We continued building REMOTE walls on the NE home, which will have 6 inches of interior fiberglass insulation and 8 inches of EPS foam board for 2/3 of total R-value on the outside.
Week 11 was a productive one at the Sustainable Village. Workers continued to install EPS foam (2 layers of 4-inch sheets) in three of the homes with a REMOTE wall system. We also sprayed polyurethane foam around the rim joist to seal it up.
Each home has a large, south-facing deck on the second floor. We finished the decks with a spray-applied elastomeric coating, the same stuff used for truck-bed liners, a durable, weather-proof material that is less material-intensive than wood and requires no penetrations in the ceiling.
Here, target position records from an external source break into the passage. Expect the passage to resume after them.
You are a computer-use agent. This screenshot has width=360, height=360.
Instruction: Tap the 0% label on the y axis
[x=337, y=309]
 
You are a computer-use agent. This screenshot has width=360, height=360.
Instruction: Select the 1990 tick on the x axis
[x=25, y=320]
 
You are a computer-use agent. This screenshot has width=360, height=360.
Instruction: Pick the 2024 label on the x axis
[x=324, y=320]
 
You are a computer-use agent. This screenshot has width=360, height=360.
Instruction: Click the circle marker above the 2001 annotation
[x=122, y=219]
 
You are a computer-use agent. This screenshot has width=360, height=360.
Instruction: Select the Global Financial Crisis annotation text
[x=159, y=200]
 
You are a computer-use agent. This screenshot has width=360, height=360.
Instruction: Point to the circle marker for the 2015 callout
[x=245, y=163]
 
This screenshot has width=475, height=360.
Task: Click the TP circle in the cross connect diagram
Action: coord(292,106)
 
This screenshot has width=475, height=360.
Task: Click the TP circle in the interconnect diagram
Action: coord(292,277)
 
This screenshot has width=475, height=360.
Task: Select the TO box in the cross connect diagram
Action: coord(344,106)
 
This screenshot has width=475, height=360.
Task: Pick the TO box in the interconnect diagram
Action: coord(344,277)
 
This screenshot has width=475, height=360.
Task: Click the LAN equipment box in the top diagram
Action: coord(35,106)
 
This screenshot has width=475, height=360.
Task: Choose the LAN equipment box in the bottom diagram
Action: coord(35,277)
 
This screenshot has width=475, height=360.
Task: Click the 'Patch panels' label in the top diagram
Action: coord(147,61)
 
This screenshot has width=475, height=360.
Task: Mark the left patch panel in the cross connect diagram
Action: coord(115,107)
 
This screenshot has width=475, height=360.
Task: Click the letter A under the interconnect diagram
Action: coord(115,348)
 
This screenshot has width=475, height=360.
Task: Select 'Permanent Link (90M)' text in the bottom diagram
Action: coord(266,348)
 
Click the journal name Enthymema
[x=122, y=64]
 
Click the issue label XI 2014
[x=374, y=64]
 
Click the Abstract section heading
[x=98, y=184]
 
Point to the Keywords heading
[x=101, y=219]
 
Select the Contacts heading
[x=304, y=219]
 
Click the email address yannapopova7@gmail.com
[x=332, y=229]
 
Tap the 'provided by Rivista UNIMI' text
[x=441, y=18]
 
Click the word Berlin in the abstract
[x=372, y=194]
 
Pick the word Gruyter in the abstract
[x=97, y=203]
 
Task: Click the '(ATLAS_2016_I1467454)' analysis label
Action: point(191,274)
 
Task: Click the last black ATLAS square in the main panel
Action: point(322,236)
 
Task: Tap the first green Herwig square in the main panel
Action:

We sprayed foam insulation underneath the deck in the first-floor ceiling to create a warm thermal break.
This week we started hanging Sheetrock in the homes where we had already finished plumbing and electric. The interior is starting to look livable! Now it’s time to select 16 lucky students who will make the Village home. If you’re interested, visit http://www.uaf.edu/sustainability/sustainable-village.
During Week 9, we installed ceiling vapor barriers, continued plumbing and wiring work, and started working on the electrical hook-up for the homes. After heavy rain over the weekend, and the ground is still frozen a few feet down, the site was temporarily transformed into a mud pit. This made it interesting to navigate heavy equipment and dig a trench for the power line. Nevertheless, we will have electricity by the end of the week!
Takpaan Weber is a UAF student from Anaktuvuk Pass, a small Iñupiat village in the Alaska Brooks Range. She describes her experience working on the UAF Sustainable Village and other low-energy experimental prototype homes she has helped build in rural Alaska.
Framing is underway on the 4th and final house. Workers began applying ceiling vapor barriers and Grace rain and ice shields (which act as a drainage plane) to the fully framed homes. Now we’re exploring options for siding and interior finishing, looking at a combination of donated, market-value, and reclaimed materials.
We’ve made a lot of progress on the Sustainable Village this week—framed the first floor of the northwest house, started building the deck for the second floor, and poured concrete slabs for the two east homes.
The first floor of the first house was framed in a day. The 1,500-square-foot home has four bedrooms, a downstairs bathroom, upstairs kitchen, and big south-facing deck on the second story.
The beginning of the week was cold with scattered showers, so the concrete contractors waited until Thursday and Friday to pour slabs. The process took about two hours—the mixing truck and the pumping truck showed up and one of the guys poured the coloring (Santa Fe) into the mix. Then five guys worked together on the floor, spreading the “mud” from a rubber hose, moving it around with “mud sticks,” leveling the slab with a screed (or flat board), and smoothing and sealing it with a bull float (a long-handled tool with an aluminum float). Once the slab set up a bit, they went over it with a trowel (a flat, metal-bladed hand tool), which gets rid of any bumps and gives it a smooth finish. The slab is 1.5 inches with a pretty adobe color.
The crew is currently framing the second story. Next week students begin helping out on site.
pouring the concrete slab for the southeast home
radiant tubing within the concrete slab
spreading the “mud”
mixing truck pours cement into concrete pump
pouring cement-a team operation!
screeding, or leveling, the slab
bull floating, or pushing the gravel to the bottom and the “cream” to the top
During Week 3, we built floors for the two homes on pilings and laid radiant floor tubing. The homes will have concrete slabs and and about 10 inches of under-floor spray foam insulation.